A 19-year-old female was diagnosed with end stage kidney failure secondary to nephronophthisis at week 17 of first pregnancy (G1P0), after presenting with a urinary tract infection. The patient had no previous nephrology follow-up. Family history was significant for nephronophthisis with CKD also diagnosed in a sibling, determined as Senior Loken syndrome. Initial biochemistry showed a creatinine of 413mmol/L, eGFR 13ml/min/1.73m2 and haemoglobin of 80g/L. Haemodiafiltration was commenced via tunnelled central line for six hours a day, six times a week, with variable compliance. The patient maintained residual urine output of approximately 2 litres per day.

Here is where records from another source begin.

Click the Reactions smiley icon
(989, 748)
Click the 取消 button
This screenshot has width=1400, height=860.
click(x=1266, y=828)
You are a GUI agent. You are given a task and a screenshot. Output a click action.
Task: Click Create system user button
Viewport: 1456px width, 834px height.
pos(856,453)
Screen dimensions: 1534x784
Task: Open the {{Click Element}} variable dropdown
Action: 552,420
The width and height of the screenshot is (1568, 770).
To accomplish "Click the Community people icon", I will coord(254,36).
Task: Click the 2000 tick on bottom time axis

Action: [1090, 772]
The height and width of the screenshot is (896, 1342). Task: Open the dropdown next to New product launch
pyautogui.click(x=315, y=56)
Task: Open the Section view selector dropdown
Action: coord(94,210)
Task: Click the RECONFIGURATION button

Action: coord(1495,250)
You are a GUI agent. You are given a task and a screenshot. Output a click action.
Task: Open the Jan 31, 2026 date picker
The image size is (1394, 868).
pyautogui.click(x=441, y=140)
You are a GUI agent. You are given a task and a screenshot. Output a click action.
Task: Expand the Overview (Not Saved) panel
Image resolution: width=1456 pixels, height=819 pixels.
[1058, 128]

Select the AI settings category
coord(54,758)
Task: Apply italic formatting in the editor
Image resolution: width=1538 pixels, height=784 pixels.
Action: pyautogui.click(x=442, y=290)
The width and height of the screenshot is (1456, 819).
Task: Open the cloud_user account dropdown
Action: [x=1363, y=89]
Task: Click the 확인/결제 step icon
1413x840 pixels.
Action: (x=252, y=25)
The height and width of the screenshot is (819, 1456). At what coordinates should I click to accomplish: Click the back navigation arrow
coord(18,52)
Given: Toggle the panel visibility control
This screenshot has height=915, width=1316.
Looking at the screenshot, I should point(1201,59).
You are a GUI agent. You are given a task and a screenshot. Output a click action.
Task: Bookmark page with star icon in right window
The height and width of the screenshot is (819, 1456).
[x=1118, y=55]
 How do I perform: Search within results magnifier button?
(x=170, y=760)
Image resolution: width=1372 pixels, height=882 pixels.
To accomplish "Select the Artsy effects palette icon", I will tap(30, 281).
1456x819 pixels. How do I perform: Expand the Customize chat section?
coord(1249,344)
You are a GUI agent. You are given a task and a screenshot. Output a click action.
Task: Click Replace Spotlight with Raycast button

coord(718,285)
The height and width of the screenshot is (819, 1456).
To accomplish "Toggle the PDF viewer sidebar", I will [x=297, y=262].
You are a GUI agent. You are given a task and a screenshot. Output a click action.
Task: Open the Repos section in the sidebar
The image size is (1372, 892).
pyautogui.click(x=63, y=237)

Medications through pregnancy included heparin sodium intravenous on dialysis, darbepoetin alfa 200mcg subcutaneous weekly, iron polymaltose 100mg IV, folic acid 5mg, pregnancy multivitamin, phosphate effervescent 1g daily and sodium phosphate supplementation in the dialysate. Obstetric scan at 26+6 weeks were within expected range. Anaemia was persistent (haemoglobin 80g/L), despite intensive epoetin treatment. The pregnancy progressed well with a healthy baby delivered  by spontaneous vaginal delivery at 39 weeks, weighing 3.41kg, with no maternal or fetal complications, and no concerns for congenital anomalies.

 

Results

We found pre-dialysis sulfate levels in this patient were elevated at 831mmol/L and reduced by 70% after haemodialfiltration. Interestingly, the urinary fractional excretion of sulfate was 0.34, higher than seen in a healthy population at this stage of pregnancy.

 

Conclusion

This case suggests that sulfate metabolism is altered in pregnant patients with kidney disease, with sufficient sulfate levels to support development of the fetus.